Anyways, I am just thinking there needs to be a structure change of some kind.

redanddead · 2026-03-29T16:23:19 1774801399

share it on gh and make a show hn post about it, maybe you're right

the models are still very stupid atm something needs to change

SphericalCowww · 2026-04-03T11:33:48 1775216028

I put all the conceptual ideas here (spiced with far-fetched claims): https://github.com/SphericalCowww/ML_LunaLoRA

But I think my hn level is too low, would really like some expert's opinion, though, whelp... Meanwhile, let me implement some basic models first.

fittingopposite · 2026-03-30T07:18:29 1774855109

Re continuous fine-tuning: how do you avoid catastrophic forgetting in your proposal?

SphericalCowww · 2026-03-31T09:21:48 1774948908

My understanding is that this is what the LoRAs are for; my belief is that they serve as "memory" to their live observations (a more NN-like cache, say), while the main LLM remains unchanged.

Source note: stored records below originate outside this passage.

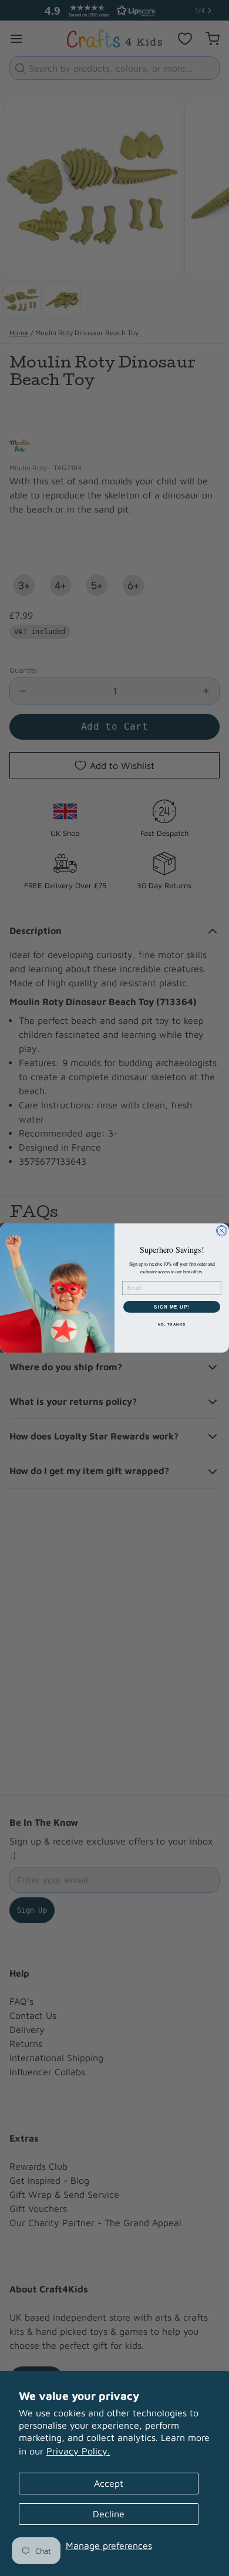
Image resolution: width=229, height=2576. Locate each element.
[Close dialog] (221, 1230)
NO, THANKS (172, 1325)
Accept (108, 2483)
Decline (108, 2513)
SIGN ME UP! (172, 1307)
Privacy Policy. (78, 2451)
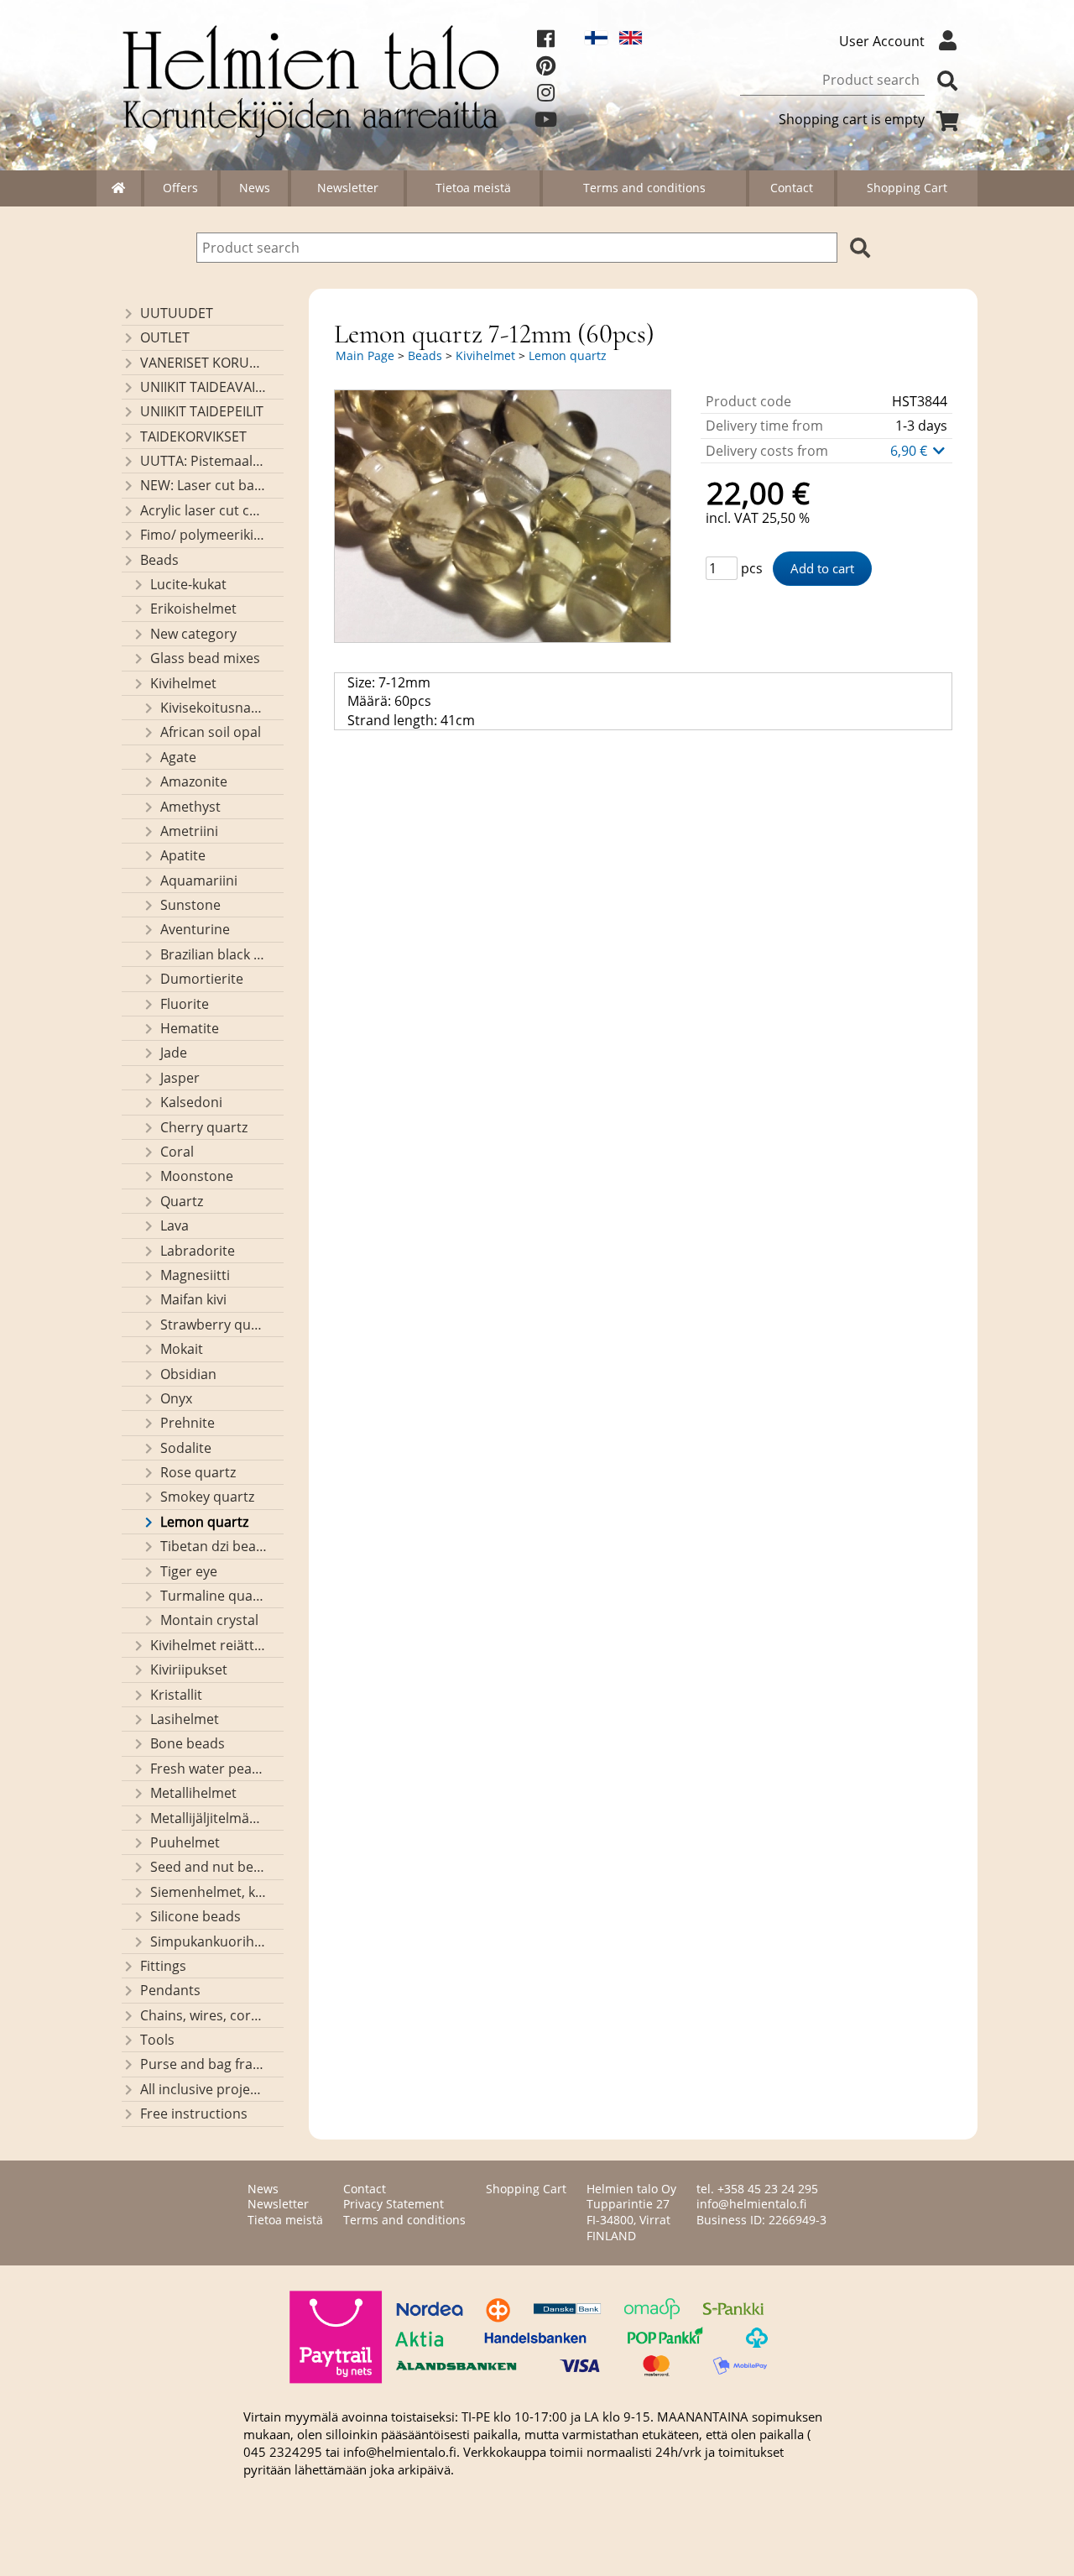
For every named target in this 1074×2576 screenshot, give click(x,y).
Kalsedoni (191, 1102)
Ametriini (189, 831)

These LoRAs are also weighted, so that LoRAs irrelevant to the current task will not be trained, while the relevant LoRAs will be reinforced.

But I never built it, so I am not sure if such an emergent state will appear or not.

SphericalCowww · 2026-04-03T11:34:20 1775216060

I put my ideas here in case you are interested: https://github.com/SphericalCowww/ML_LunaLoRA

SphericalCowww · 2026-03-22T12:34:11 1774182851

Is it me, or are hobby electronic shops much harder to find today, like the one that sells Arduino, basic RCL's, and common IC's? I am not sure if it's just a trend that everything is sold online or if the interest is shifting towards software.

3abiton · 2026-03-22T15:22:34 1774192954

Because china is taking over in that sector, why should I pay triple when I can purchase it straight from the manufacturer. You can find anything electronics related on aliexpress.